How investors can gain insights from 52 week low stocks

PHOTO: Unsplash

A stock near its 52-week low means that it is trading near the lowest price within a one year period based on the daily closing price for the security.

Many value investors tend to show increased interest in 52-week low stocks because it may mean that they have currently fallen out of favour and primed to rebound once things get better.

Walter Schloss hunt for stocks on 52 week lows

To those uninitiated, Walter Schloss is a legendary value investor who worked alongside Warren Buffett in the past.

His strategy is simple - comb for bargains with a low price-to-book-value ratio and have fallen hard to near 52 week lows. These companies also need to possess strong track records and healthy balance sheets.

Schloss further limits his portfolio risk by diversifying across 100 stocks with a limit of no more than 20 per cent of entire portfolio in one single stock.

The result?

An impressive track record where he achieved a 21.3 per cent CAGR over the period of 28 and a quarter years from 1956 to Q1 1984 over his investing career as shown below:

PHOTO: ValueWalk

Below is a quote that summarises his risk-averse investment strategy:

"If a business is worth a dollar and I can buy it for 40 cents, something good may happen to me."

- Walter Schloss

3 questions to ask when stocks hit 52 week lows

Buying a stock near its 52-week low can be a good way to ensure you don't overpay for your investment, though it doesn't always mean it's a good value.

Hence, investors would still need to do their homework to examine the company’s financial health and prospects closely.

Here are three key questions investors can ask when a stock price hits 52-week low.

1. Why are the share prices depressed?

Firstly, the most fundamental question is to check out the reason behind the share price drop.

Is the share price decline due to mismanagement of the business, causing a permanent decline in value?

Or is it caused by temporary poor market conditions that will rebound back to the normal soon?

If it’s the former, investors may need to steer far away from the company.

But if it’s the latter, investors may do more research to take advantage of such mispriced opportunities.

2. What is the management team doing?

During this Covid-19 pandemic, many businesses have been adversely impacted, especially the aviation, hospitality, F&B, entertainment industries.

While this is an unprecedented event, it yearns for even better leadership quickly recalibrate, innovate and find new ways to strive through these difficult times.

One important aspect here is the allocation of capital.

Is the management team cutting down on expenses (pay-cuts, retrenchments) to preserve their capital?

Or can they utilise the cashflow to repurchase shares when the share price drops to an all-time low?

Or are they even able to acquire competitors in the cheap to set the stage for future growth?

These are just some questions which investors can use to assess if the management team is doing a good job in steering the company out of the woods.

3. How are their financial position and cashflow doing?

More often than not, stocks that keep making new 52 week lows are companies that have deteriorating fundamentals with hefty amounts of debt.

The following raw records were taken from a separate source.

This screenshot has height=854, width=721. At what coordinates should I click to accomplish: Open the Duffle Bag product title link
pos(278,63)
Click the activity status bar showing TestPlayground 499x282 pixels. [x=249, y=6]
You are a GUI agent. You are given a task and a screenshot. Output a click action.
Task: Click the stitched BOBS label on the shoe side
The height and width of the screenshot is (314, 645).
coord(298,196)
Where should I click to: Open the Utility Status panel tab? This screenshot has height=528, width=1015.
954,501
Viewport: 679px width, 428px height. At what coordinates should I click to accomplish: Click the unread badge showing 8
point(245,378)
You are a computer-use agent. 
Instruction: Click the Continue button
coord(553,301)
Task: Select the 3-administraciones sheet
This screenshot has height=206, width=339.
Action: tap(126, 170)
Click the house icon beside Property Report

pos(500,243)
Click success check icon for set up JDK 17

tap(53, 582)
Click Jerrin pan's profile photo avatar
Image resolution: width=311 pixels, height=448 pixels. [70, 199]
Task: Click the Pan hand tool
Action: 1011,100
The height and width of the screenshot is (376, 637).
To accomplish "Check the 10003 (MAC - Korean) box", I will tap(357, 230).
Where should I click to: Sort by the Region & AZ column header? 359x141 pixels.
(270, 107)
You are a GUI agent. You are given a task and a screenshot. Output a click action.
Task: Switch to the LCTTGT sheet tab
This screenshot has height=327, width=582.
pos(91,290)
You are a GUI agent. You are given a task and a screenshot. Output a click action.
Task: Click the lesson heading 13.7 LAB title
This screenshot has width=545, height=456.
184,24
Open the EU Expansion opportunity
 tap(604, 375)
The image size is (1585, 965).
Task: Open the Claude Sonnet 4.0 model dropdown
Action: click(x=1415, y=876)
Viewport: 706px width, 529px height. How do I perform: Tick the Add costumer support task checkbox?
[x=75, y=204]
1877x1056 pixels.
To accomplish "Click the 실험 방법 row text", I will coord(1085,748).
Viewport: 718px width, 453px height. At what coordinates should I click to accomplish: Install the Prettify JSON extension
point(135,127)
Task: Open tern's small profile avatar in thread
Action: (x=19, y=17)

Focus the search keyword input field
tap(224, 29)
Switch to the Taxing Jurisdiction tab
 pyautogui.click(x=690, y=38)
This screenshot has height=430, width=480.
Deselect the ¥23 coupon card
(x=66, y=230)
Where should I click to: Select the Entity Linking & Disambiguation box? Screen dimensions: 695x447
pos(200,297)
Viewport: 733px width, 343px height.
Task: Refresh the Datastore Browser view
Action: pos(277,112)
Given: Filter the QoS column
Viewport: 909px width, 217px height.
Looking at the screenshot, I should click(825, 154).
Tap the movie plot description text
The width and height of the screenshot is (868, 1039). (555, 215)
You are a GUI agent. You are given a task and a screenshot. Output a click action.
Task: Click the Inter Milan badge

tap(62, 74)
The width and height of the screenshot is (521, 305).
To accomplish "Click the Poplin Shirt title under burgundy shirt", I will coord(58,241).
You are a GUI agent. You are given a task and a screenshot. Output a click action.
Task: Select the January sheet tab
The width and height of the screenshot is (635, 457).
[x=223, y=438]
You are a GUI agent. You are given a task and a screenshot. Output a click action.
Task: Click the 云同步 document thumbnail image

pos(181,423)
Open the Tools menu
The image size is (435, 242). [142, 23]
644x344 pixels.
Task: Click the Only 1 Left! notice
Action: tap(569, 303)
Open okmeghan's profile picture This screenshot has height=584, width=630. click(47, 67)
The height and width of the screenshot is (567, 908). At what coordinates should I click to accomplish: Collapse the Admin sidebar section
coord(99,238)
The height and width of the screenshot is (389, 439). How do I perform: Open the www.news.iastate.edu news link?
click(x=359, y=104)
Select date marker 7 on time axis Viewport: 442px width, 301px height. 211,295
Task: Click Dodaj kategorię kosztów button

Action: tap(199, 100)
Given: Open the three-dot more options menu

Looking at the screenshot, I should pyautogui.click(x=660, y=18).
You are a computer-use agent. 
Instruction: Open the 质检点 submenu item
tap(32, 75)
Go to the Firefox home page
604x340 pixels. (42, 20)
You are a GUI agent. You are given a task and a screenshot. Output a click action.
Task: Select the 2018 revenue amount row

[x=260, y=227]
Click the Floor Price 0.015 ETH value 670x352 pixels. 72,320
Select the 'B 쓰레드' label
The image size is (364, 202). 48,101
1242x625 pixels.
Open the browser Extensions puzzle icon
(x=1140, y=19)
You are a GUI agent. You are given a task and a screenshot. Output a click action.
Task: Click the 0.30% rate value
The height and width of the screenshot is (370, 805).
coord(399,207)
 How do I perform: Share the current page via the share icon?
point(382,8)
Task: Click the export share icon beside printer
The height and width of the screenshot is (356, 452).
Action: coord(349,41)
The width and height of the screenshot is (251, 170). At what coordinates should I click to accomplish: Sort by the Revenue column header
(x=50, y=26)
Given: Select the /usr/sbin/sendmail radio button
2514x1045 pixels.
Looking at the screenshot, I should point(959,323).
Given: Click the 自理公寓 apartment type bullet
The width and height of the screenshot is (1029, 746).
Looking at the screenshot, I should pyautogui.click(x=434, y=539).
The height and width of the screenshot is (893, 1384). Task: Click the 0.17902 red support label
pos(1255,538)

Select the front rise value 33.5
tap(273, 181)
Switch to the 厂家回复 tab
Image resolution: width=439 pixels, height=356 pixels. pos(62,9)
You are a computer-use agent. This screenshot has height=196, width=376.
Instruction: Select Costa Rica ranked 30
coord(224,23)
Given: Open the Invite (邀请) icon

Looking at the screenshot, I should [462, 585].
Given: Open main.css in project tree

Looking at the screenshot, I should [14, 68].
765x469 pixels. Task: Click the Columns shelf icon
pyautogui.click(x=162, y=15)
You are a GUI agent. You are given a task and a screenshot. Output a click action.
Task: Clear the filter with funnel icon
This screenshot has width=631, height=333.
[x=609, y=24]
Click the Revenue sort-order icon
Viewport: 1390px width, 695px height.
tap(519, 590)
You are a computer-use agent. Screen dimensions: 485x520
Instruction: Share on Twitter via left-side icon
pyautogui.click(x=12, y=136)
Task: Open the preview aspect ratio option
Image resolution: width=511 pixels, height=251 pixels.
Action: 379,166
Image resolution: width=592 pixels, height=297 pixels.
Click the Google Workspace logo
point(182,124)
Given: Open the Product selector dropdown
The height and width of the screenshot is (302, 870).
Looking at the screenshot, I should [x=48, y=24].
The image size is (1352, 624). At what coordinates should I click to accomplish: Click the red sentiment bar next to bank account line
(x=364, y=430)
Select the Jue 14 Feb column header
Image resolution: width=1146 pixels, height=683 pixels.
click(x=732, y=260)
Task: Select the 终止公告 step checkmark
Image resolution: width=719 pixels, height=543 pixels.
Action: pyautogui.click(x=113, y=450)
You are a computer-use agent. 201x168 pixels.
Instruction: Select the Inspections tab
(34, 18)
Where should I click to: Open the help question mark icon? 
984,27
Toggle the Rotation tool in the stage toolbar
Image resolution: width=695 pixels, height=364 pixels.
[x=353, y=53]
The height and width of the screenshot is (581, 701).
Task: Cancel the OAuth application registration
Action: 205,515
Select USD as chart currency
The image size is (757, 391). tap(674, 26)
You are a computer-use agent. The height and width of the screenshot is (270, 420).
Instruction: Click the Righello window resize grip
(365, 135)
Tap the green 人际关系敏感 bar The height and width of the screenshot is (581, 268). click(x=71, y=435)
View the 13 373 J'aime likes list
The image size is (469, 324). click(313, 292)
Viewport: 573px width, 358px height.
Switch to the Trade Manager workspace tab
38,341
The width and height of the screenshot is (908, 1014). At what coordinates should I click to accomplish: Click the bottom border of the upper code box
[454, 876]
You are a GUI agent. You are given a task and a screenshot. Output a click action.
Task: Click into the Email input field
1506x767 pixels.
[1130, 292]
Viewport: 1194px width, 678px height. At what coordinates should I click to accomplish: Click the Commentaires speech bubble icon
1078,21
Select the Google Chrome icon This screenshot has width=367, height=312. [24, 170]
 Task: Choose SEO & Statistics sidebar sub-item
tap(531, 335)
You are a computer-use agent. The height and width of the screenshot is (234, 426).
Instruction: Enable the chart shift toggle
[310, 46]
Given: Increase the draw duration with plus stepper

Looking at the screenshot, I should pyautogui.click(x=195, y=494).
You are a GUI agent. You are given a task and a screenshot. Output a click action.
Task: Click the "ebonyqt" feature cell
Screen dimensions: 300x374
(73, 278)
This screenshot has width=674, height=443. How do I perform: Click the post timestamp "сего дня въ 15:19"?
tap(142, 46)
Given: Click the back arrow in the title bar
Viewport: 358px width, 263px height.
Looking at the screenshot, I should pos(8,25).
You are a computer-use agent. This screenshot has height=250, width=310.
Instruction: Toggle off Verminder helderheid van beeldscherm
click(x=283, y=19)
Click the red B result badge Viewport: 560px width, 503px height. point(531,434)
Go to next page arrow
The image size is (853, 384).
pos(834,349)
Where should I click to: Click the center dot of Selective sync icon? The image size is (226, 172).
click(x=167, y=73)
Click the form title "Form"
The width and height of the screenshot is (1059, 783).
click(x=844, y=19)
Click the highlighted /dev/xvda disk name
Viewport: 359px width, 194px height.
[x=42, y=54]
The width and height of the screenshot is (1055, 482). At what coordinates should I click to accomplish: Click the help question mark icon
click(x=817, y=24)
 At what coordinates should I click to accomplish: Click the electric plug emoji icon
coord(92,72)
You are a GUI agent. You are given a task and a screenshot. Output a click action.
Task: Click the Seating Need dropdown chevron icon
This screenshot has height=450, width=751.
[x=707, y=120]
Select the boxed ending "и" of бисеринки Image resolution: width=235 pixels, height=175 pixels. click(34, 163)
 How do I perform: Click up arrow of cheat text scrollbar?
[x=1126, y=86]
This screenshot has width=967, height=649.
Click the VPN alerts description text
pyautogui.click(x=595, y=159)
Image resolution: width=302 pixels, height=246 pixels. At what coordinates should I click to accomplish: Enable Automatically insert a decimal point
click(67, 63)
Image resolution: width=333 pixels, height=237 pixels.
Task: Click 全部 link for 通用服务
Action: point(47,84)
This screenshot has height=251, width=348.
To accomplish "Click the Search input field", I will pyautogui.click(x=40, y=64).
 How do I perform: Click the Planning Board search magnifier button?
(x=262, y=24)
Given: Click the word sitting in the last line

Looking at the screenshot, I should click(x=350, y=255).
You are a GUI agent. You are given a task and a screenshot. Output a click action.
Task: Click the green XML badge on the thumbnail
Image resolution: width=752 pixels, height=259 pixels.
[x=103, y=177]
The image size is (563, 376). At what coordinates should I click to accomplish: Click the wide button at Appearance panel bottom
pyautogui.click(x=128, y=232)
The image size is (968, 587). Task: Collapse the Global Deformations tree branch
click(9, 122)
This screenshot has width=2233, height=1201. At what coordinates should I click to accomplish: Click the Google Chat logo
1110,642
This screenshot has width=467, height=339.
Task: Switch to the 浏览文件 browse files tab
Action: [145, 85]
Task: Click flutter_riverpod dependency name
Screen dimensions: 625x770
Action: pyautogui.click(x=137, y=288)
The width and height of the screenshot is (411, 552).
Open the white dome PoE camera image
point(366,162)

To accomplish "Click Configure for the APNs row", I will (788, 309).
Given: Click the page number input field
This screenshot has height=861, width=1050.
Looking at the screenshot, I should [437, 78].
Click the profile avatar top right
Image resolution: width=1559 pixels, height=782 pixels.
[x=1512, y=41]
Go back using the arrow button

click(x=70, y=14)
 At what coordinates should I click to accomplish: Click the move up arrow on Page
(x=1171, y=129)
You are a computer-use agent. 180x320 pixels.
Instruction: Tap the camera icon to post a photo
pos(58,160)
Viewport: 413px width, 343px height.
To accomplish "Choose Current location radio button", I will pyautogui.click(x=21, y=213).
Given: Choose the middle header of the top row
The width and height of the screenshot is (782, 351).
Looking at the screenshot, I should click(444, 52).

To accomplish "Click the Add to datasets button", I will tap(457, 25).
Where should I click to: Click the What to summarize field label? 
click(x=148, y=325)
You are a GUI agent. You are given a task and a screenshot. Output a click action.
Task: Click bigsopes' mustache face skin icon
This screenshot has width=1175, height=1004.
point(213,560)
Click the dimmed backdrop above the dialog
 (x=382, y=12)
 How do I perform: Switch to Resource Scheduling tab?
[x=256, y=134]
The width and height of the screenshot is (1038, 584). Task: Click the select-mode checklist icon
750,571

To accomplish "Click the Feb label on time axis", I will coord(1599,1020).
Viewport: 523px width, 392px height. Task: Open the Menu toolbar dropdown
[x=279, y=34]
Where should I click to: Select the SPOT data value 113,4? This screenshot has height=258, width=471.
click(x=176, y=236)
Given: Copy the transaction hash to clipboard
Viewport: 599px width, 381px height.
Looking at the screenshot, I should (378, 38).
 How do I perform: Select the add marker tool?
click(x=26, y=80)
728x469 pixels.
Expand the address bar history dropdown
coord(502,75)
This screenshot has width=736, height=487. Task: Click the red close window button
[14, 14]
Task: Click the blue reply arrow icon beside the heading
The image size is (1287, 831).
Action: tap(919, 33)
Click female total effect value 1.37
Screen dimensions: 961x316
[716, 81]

One good example would be the fall from grace of Noble group (CGP.SI). Once considered as a blue chip stock due to its inclusion in the STI Index, it incurred massive debt, has a poor business model and negative cash flow.


As a result, its last share price has crashed from $7.5+ to $0.081 post consolidation and rights offer and was subsequently suspended as of Sept 1, 2019.

The case in point is that investors should always look at whether the company possess good fundamentals such as a solid balance sheet and positive free cashflow.

These are the two key metrics for a company to tide through challenging times like this covid-19 pandemic.

Where can I find 52 week low stocks at ShareInvestor?

There are two ways for you to sieve out ‘52 week low stocks’ using

1. ‘Market Screener (FA & TA)’ Tab under ‘Screener’ Section

Under the ‘Screener’ section, click on the ‘Market Screener (FA & TA)’ tab:


Select the criteria by clicking on ‘Click Here To Start’.

Head over to the last tab ‘Prices and Other Conditions’ and tick ‘Current Price vs 52 Weeks Low’.

Click on ‘Add Criteria’ button.

You can then choose how much deviation the share price is from its current 52 weeks low price (i.e. Current Price is within 5 per cent of 52 week low).

2. Fundamental Filters under ‘Prices’ Section


As shown above, you can find the stocks near 52 week lows under the Fundamental dropdown selection.


When stocks fall to their 52-week lows, it can be an opportune time for investors to snatch up a good deal if the company has a set of solid fundamentals and potential to rebound in future.

Ultimately, a company’s share price will follow its financial performance in the long run and if things aren’t looking rosy, the share price can continue to decline no matter how low it has gone too.

Thus, screening for 52 week low stocks can be a good starting point but one has to still do the due diligence required.